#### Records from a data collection
──────────────────────────────

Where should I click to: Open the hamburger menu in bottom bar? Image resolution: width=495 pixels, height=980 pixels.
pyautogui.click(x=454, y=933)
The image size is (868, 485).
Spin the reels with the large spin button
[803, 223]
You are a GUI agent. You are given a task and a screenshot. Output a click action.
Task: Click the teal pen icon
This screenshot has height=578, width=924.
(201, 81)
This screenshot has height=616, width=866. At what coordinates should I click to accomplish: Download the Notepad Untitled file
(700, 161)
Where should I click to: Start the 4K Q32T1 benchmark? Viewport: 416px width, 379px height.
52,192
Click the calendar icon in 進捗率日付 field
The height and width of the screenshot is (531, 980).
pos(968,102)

──────────────────────────────

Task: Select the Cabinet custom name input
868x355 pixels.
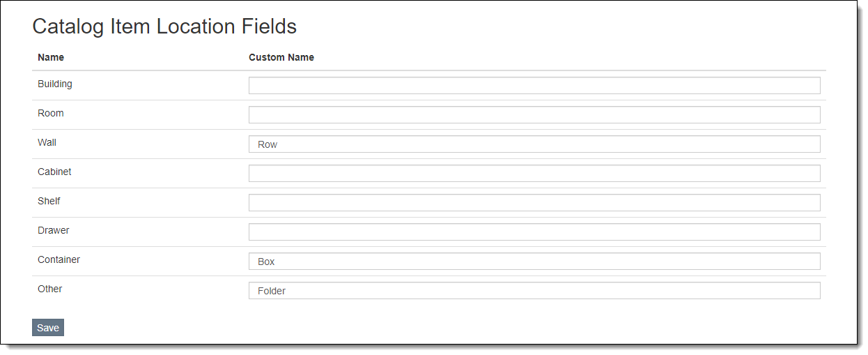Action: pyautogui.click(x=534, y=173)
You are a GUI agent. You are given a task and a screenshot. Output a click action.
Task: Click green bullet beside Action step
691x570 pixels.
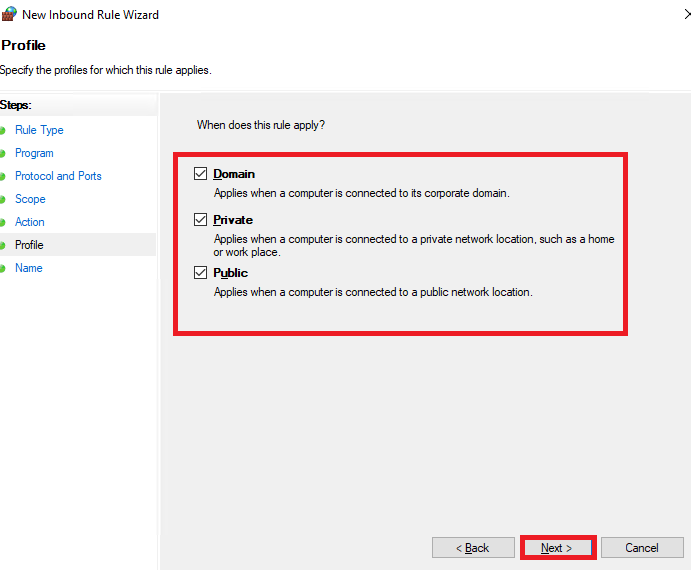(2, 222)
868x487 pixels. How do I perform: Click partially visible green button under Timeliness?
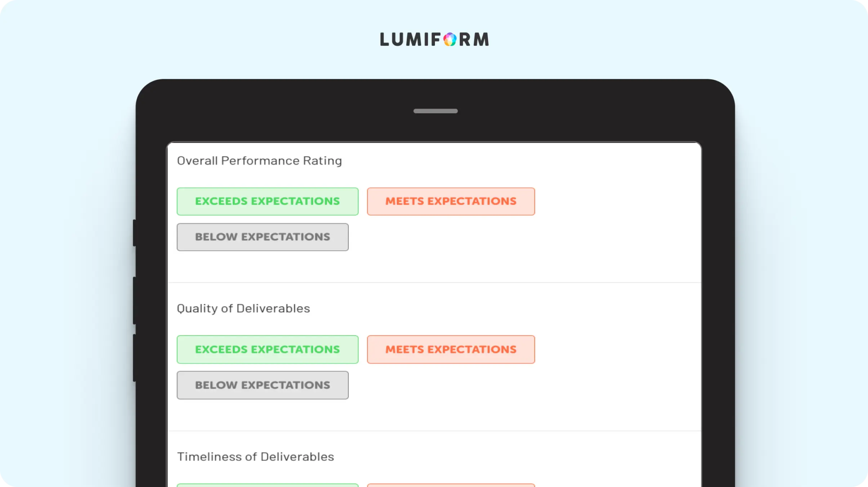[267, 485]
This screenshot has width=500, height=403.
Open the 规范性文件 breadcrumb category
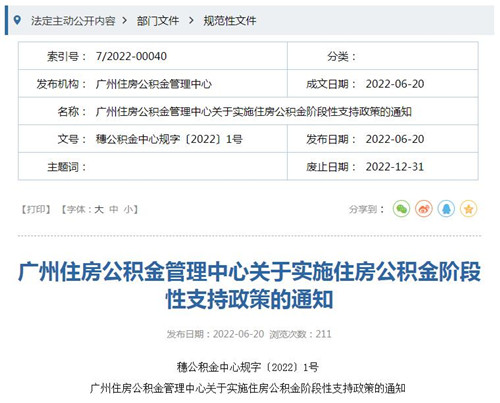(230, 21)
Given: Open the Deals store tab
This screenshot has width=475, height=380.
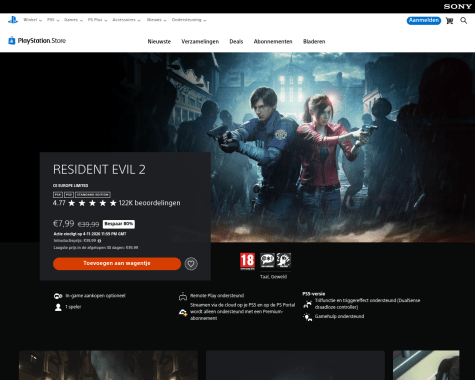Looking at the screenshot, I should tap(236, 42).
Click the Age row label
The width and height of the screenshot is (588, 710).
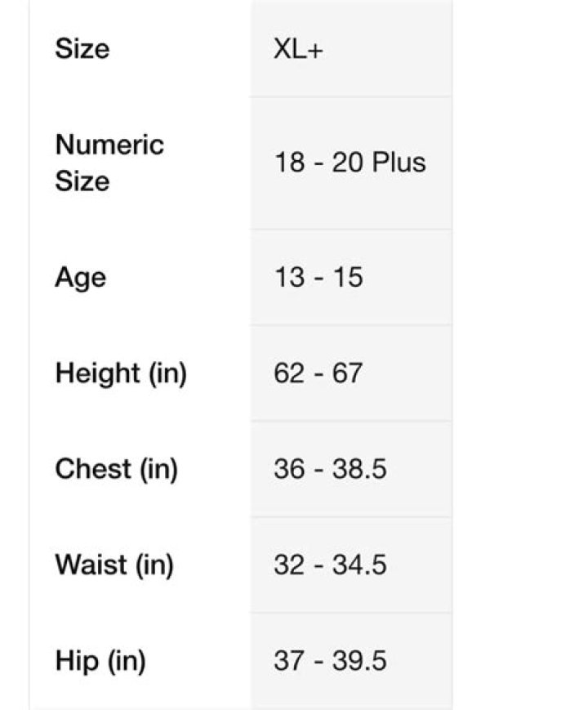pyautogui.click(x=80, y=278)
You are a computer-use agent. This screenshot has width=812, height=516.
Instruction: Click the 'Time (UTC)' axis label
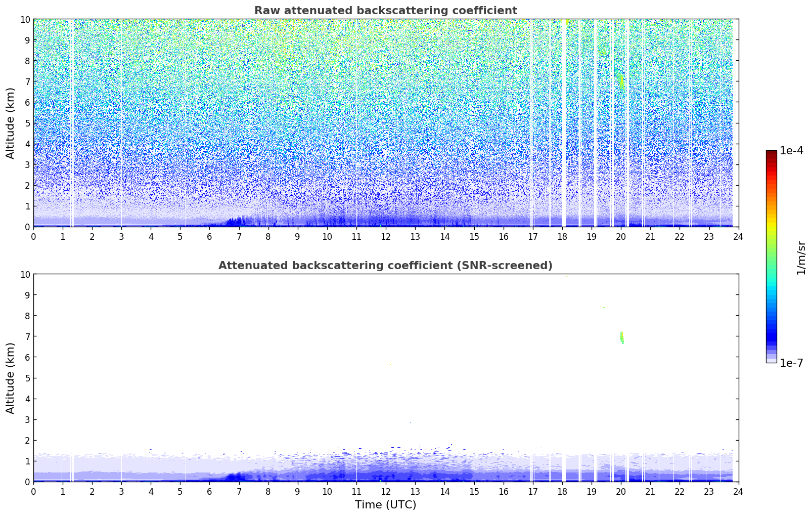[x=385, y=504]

──────────────────────────────

#### BRIEF
Where a line in the entries holds the word "icon", copy that line.

#### OUTPUT FOR THIS TASK
Task: Click the teal pen icon
Click the calendar icon in 進捗率日付 field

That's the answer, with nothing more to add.